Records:
+++

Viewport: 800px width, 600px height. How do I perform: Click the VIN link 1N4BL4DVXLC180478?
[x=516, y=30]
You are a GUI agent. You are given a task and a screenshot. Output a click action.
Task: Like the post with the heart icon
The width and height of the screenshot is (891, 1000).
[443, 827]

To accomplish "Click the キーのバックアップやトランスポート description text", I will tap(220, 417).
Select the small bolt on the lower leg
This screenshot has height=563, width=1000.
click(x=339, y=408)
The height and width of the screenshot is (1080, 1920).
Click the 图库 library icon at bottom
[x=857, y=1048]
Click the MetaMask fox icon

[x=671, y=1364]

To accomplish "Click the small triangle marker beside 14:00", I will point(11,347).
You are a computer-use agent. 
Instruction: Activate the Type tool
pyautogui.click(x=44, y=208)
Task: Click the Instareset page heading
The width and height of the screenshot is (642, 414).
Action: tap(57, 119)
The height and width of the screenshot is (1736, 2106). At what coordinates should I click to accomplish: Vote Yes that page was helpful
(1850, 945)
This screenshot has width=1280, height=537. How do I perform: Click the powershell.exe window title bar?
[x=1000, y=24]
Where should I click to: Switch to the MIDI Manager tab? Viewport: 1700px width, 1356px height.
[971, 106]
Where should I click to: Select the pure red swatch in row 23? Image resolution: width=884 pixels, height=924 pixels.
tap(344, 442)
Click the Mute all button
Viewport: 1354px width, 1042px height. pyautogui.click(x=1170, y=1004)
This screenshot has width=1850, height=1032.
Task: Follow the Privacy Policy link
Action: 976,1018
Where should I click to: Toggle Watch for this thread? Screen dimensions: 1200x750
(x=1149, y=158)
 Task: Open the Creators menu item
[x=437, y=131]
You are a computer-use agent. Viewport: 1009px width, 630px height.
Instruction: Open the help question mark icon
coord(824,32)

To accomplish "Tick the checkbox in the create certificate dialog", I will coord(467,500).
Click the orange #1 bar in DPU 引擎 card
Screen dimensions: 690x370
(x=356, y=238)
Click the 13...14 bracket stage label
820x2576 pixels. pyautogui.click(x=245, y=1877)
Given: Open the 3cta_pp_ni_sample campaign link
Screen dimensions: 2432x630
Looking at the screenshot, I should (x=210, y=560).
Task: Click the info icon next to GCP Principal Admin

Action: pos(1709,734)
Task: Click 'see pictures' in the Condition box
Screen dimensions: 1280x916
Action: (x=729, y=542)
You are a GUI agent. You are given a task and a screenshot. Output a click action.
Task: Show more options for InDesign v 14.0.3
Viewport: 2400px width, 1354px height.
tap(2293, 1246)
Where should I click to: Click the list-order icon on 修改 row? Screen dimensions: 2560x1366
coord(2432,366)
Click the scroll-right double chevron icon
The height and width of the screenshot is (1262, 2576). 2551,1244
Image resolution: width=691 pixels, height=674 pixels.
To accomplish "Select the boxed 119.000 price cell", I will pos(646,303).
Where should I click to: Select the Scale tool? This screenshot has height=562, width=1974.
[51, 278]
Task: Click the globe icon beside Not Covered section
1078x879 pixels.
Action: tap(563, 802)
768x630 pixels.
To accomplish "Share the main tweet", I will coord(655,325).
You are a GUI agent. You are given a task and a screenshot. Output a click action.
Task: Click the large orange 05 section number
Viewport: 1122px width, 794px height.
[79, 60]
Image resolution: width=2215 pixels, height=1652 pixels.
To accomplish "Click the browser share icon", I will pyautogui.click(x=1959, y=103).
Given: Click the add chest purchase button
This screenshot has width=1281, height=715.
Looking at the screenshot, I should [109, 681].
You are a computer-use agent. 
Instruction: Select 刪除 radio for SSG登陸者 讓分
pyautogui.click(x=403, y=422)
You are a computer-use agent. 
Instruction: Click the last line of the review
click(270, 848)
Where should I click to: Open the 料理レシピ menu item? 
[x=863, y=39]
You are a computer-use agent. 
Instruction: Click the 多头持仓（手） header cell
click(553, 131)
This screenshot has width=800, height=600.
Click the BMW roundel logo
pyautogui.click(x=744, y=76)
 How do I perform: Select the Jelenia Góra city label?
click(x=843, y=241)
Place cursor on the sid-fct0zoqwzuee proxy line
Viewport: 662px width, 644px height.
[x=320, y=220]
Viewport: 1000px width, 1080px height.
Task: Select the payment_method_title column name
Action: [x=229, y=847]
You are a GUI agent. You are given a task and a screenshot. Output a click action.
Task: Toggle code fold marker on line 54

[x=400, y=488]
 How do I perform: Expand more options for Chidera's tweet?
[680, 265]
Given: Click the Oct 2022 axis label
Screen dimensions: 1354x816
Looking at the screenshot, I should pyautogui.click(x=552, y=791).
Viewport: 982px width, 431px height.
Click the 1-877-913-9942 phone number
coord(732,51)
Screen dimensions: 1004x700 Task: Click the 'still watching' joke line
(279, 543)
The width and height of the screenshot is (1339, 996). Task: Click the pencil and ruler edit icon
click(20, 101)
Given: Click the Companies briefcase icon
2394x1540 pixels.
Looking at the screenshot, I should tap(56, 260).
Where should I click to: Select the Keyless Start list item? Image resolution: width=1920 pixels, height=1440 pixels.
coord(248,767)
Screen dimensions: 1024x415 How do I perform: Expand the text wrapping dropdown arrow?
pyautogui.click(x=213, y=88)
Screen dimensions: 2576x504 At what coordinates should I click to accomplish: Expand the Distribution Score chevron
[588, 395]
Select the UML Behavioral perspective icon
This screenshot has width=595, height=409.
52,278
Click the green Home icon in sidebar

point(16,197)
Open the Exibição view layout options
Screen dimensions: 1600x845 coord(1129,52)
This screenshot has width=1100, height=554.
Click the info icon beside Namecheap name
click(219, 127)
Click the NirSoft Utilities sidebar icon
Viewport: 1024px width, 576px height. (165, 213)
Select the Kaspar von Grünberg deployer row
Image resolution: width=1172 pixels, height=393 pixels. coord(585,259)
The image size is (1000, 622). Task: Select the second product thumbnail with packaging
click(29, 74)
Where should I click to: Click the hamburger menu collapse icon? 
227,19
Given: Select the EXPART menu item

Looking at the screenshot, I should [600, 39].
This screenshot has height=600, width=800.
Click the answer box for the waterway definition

+++

EXERCISE
Copy the material exactly as it appears, beginning at the line that contains "Where should I click to: Click the hamburger" and continuing through the final line of the material, with both ends included.

RESULT OF THIS TASK
Where should I click to: Click the hamburger menu collapse icon? 
227,19
Given: Select the EXPART menu item

Looking at the screenshot, I should [600, 39].
This screenshot has height=600, width=800.
Click the answer box for the waterway definition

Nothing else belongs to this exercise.